## Location data for words and elements
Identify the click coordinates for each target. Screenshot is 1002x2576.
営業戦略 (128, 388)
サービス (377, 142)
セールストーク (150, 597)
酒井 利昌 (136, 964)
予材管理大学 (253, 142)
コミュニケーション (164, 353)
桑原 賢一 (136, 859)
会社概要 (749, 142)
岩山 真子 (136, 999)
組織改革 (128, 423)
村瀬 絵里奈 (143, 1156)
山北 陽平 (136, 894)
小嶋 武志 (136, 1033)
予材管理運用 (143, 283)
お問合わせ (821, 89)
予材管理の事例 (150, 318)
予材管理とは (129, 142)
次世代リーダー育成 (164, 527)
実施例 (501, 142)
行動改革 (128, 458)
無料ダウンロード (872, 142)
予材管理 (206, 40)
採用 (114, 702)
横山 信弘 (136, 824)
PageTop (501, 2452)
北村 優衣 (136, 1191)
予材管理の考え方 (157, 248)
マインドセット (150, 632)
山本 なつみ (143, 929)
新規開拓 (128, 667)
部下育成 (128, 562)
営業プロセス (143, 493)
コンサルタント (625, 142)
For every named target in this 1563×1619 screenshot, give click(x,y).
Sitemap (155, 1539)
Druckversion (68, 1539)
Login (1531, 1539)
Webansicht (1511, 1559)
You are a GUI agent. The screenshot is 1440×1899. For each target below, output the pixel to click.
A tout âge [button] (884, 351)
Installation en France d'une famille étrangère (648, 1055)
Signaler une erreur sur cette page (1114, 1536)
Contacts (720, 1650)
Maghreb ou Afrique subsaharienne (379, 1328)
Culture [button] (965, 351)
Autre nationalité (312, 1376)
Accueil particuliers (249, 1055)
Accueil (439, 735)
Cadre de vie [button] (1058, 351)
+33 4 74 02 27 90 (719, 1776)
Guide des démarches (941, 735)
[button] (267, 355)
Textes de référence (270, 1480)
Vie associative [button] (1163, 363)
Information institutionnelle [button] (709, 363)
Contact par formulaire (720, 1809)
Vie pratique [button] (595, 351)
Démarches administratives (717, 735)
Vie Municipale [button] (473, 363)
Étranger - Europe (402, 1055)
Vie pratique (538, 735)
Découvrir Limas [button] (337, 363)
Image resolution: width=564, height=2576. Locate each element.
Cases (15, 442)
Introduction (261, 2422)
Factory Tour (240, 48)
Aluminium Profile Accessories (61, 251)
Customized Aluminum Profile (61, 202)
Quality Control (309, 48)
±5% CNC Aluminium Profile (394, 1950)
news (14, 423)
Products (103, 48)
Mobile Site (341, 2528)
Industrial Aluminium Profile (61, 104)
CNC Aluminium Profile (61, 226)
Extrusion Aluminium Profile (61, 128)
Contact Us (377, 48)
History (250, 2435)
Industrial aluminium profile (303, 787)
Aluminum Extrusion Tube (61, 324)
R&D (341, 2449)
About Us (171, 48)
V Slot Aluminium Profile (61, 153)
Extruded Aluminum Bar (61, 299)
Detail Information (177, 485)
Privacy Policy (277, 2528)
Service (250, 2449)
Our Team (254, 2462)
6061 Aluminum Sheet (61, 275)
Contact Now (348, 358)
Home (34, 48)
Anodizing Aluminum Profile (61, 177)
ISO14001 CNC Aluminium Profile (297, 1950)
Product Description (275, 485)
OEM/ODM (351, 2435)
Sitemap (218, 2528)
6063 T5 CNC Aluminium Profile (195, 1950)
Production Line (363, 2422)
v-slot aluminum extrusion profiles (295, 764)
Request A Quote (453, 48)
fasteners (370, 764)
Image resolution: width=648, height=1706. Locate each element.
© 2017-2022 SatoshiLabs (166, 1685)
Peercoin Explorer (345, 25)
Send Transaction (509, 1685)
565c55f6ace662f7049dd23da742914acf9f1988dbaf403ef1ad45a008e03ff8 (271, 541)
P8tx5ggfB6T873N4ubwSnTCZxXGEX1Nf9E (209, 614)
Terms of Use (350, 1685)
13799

## What is asked
Please reproduce all of the items above line for line, without changing anything.

## Task response
Identify the click coordinates for each target. Screenshot is 1002x2576.
営業戦略 (128, 388)
サービス (377, 142)
セールストーク (150, 597)
酒井 利昌 (136, 964)
予材管理大学 (253, 142)
コミュニケーション (164, 353)
桑原 賢一 (136, 859)
会社概要 (749, 142)
岩山 真子 (136, 999)
組織改革 (128, 423)
村瀬 絵里奈 (143, 1156)
山北 陽平 (136, 894)
小嶋 武志 (136, 1033)
予材管理運用 (143, 283)
お問合わせ (821, 89)
予材管理の事例 (150, 318)
予材管理とは (129, 142)
次世代リーダー育成 (164, 527)
実施例 (501, 142)
行動改革 (128, 458)
無料ダウンロード (872, 142)
予材管理 (206, 40)
採用 (114, 702)
横山 信弘 (136, 824)
PageTop (501, 2452)
北村 優衣 (136, 1191)
予材管理の考え方 (157, 248)
マインドセット (150, 632)
山本 なつみ (143, 929)
新規開拓 (128, 667)
部下育成 (128, 562)
営業プロセス (143, 493)
コンサルタント (625, 142)
For every named target in this 1563×1619 screenshot, give click(x,y).
Sitemap (155, 1539)
Druckversion (68, 1539)
Login (1531, 1539)
Webansicht (1511, 1559)
You are a GUI agent. The screenshot is 1440×1899. For each target below, output the pixel to click.
A tout âge [button] (884, 351)
Installation en France d'une famille étrangère (648, 1055)
Signaler une erreur sur cette page (1114, 1536)
Contacts (720, 1650)
Maghreb ou Afrique subsaharienne (379, 1328)
Culture [button] (965, 351)
Autre nationalité (312, 1376)
Accueil particuliers (249, 1055)
Accueil (439, 735)
Cadre de vie [button] (1058, 351)
+33 4 74 02 27 90 (719, 1776)
Guide des démarches (941, 735)
[button] (267, 355)
Textes de référence (270, 1480)
Vie associative [button] (1163, 363)
Information institutionnelle [button] (709, 363)
Contact par formulaire (720, 1809)
Vie pratique [button] (595, 351)
Démarches administratives (717, 735)
Vie Municipale [button] (473, 363)
Étranger - Europe (402, 1055)
Vie pratique (538, 735)
Découvrir Limas [button] (337, 363)
Image resolution: width=564, height=2576. Locate each element.
Cases (15, 442)
Introduction (261, 2422)
Factory Tour (240, 48)
Aluminium Profile Accessories (61, 251)
Customized Aluminum Profile (61, 202)
Quality Control (309, 48)
±5% CNC Aluminium Profile (394, 1950)
news (14, 423)
Products (103, 48)
Mobile Site (341, 2528)
Industrial Aluminium Profile (61, 104)
CNC Aluminium Profile (61, 226)
Extrusion Aluminium Profile (61, 128)
Contact Us (377, 48)
History (250, 2435)
Industrial aluminium profile (303, 787)
Aluminum Extrusion Tube (61, 324)
R&D (341, 2449)
About Us (171, 48)
V Slot Aluminium Profile (61, 153)
Extruded Aluminum Bar (61, 299)
Detail Information (177, 485)
Privacy Policy (277, 2528)
Service (250, 2449)
Our Team (254, 2462)
6061 Aluminum Sheet (61, 275)
Contact Now (348, 358)
Home (34, 48)
Anodizing Aluminum Profile (61, 177)
ISO14001 CNC Aluminium Profile (297, 1950)
Product Description (275, 485)
OEM/ODM (351, 2435)
Sitemap (218, 2528)
6063 T5 CNC Aluminium Profile (195, 1950)
Production Line (363, 2422)
v-slot aluminum extrusion profiles (295, 764)
Request A Quote (453, 48)
fasteners (370, 764)
Image resolution: width=648, height=1706. Locate each element.
© 2017-2022 SatoshiLabs (166, 1685)
Peercoin Explorer (345, 25)
Send Transaction (509, 1685)
565c55f6ace662f7049dd23da742914acf9f1988dbaf403ef1ad45a008e03ff8 (271, 541)
P8tx5ggfB6T873N4ubwSnTCZxXGEX1Nf9E (209, 614)
Terms of Use (350, 1685)
13799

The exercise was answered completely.